- Passage

+++

The default setting of LinearSVC is to iterate maximally 1,000 times over the data to get convergence. See the documentation:

https://scikit-learn.org/stable/modules/generated/sklearn.svm.LinearSVC.html

What we can try is to increase this by setting the parameter for *max_iter* to 10,000:

In [10]:
lin_classifier = svm.LinearSVC(max_iter=10000)
lin_classifier.fit(X,Y)



We see that the warning did not disappear. The data set is really too small for convergence, even after 10,000 iterations. We leave it for now. You will learn more about SVM classifiers in the Machine Learning course.

### 1.3 Using Sklearn to classify unseen data

Let's now apply the model to a new instance 'Z'. What does our trained SVM instance think about the weight category of an instance who is 18 years old, 171cm tall, and who eats 400 ice cream cones per year? We can use the *predict* function of our classifier instance to tell us:

In [11]:
Z=[[18, 171, 450]]
predicted_label = lin_classifier.predict(Z)
print(predicted_label)

['average']


Apparently the SVM instance thinks it is **average**, which is not surprising since **number of ice cream cones eaten per year** and **height** seem to correlate highly with the weight categories.

Note that we people reason with some (weak) causal explanatory model but our Machine Learning model just uses data patterns and association. It does not know why the answer *average* makes sense or not.

## 2. Representing a text as a Bag-Of-Words

So now let's move from people to text. When we process language, we typically want to look at instances of text and to represent each text by the linguistic features. So in our data structure, each row will be a piece of text (as rows were people in the previous example) and the array will have values for different properties of the text. Instead of predicting the *weight*, we now want to predict interpretations of the text, such as its sentiment or the topic.

A critical component of almost any machine learning approach is **feature representation**. 
This is not so strange since we need to somehow convert a complex text, e.g., words, sentences, a tweet, or a document, into something numerical that can be interpreted by a computer, and is also useful for the type of learning we want to do.

A text consists of a sequence of words on which we impose syntax and semantics. A machine needs to learn to associate the structural properties of the text to some interpretation.
We can use various language properties to do this, both structural and external:

- the words (regardless of the order or in order) and their frequency in a text
- the part-of-speech of words
- grammatical relations such as dependencies
- combinations of words: sequences of three words, four words, etc. (so-called word n-grams), phrases, sentences
- the characters that make up the words (so-called character n-grams)
- the meaning of words or combinations of words in a lexicon
- word length, sentence length, word position in a text or a sentence
- discourse structure: title, header, caption, body, conclusion sections
- etc....

Which features work often depends on the kind of task and is often determined experimentally.

Some of the above structural properties we get for free if we split a text into tokens. Other properties are not explicit, such as the part-of-speech of words, phrases, syntax and their meaning.

+++

- Provided data
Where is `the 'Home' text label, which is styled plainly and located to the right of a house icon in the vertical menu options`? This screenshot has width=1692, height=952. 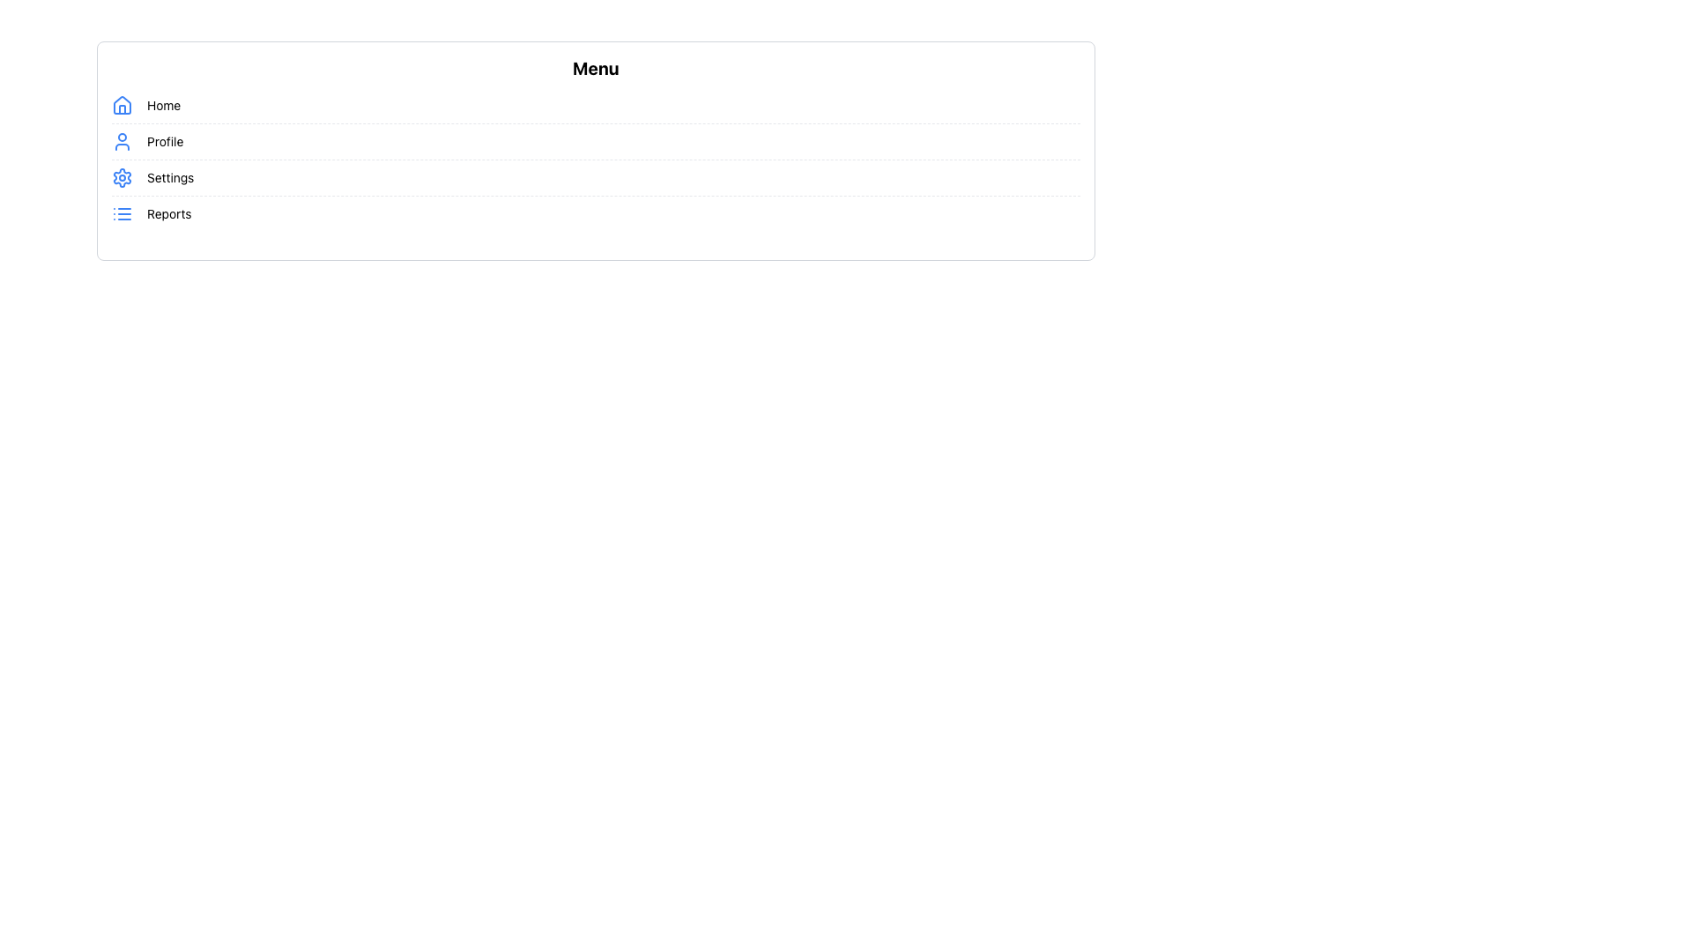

+++

- Directives
1. In the scikit-learn tutorial, what is the default maximum number of iterations LinearSVC runs over the data to reach convergence?
2. Please rewrite the scikit-learn tutorial from "lin_classifier.fit(X,Y)" to "predicted_label = lin_classifier.predict(Z)", putting "chocolate bars" in place of "ice cream cones".
3. Write the next part of the scikit-learn tutorial, picking up after its last sentence.

- Response list
1. 1,000 iterations.

2.
lin_classifier.fit(X,Y)



We see that the warning did not disappear. The data set is really too small for convergence, even after 10,000 iterations. We leave it for now. You will learn more about SVM classifiers in the Machine Learning course.

### 1.3 Using Sklearn to classify unseen data

Let's now apply the model to a new instance 'Z'. What does our trained SVM instance think about the weight category of an instance who is 18 years old, 171cm tall, and who eats 400 chocolate bars per year? We can use the *predict* function of our classifier instance to tell us:

In [11]:
Z=[[18, 171, 450]]
predicted_label = lin_classifier.predict(Z)

3.
For now, we are only considering the words of a text as features. In fact, we are going to ignore the order of the words and consider a text as a *Bag-Of-Words*.

**If you want to learn more: (information from these blogs was used in this notebook)**
* [bag of words introduction](http://www.insightsbot.com/blog/R8fu5/bag-of-words-algorithm-in-python-introduction)
* [TF-IDF introduction](https://medium.freecodecamp.org/how-to-process-textual-data-using-tf-idf-in-python-cd2bbc0a94a3)
* [another TF-IDF introduction](https://machinelearningmastery.com/prepare-text-data-machine-learning-scikit-learn/)

In the machine learning course, we explain how other features can be combined with a word representation

### 2.1 Bag of words

We are going to create a vector representation of a text in which the words are the features that characterize the content of the text. To keep things simple, we ignore the order of the words but we do want to know how often a word occurs in a document so that we can give it a weight.

In our vector representation we want each word to occupy a unique position in the array just as the age [0], length [1] and number of cones [2] in our *weight* prediction example. That means that our vector needs to be as long as the number of words that we find in the texts.

The first thing we therefore need to do is to create a word-to-document index:

* we extract all the unique words from a collection of textual units, e.g., documents or tweets
* we compute the frequency of each word in each document

Knowing the unique vocabulary of the texts, we can create a vector array with the length of the vocabulary and the order of the words in our vocabulary corresponds with the order in the array. 

Next, we can represent each document by the vector array by adding a row for a document (an instance of a text) where we score each position with the frequency of this word in the text. Instead of just counting each word, we can also determine the information value of the word for the document as the *TF.IDF* value.

Let's look at an example.

To do all the above, we use two modules from sklearn that do all the work:

* CountVectorizer: turns a textual data set into a vector representation consisting of a vector array with frequency counts and a vocabulary that maps each word to the corresponding vector array position
* TfidfTransformer: calculates the *TF.IDF* values from the basic counts produced by the CountVectorizer function.

We also need the NLTK package from the previous notebooks.

In [12]:
import numpy
from sklearn.feature_extraction.text import CountVectorizer
from sklearn.feature_extraction.text import TfidfTransformer
import nltk

Let's try this for the following three sentences that we list in an array (note that sentences can also be complete documents).

In [13]:
sents = ['A rose is a rose',
         'A rose stinks',
         "A book is nice"]

We have three instances of text with words occurring across the texts and different frequencies in the text. We will use the **CountVectorizer** function to create a bag of words representation from the above texts. It requires two parameters to be set in advance when we create an instance of the CountVectorizer: 1) the minimal number of documents in which the term should occur (number of rows in our data) and 2) what tokenizer should be used to split the text into separate tokens. Since our data set is small, we set the minimal number of documents (rows) to "1". As a tokenizer to split the text, we use NLTK.

We first create the instance *our_vectorizer* and feed it with our sentences to derive the data arrays for the instances with the function *fit_transform*. This will give us two things:

* a data structure that represents the instances through their vectors
* the vocabulary that maps to the columns of the data structure

The result of calling this function is assigned to the variable *sents_vector_data*. 

In [14]:
# you can adapt min_df to restrict the representation to more frequent words e.g. 2, 3, etc..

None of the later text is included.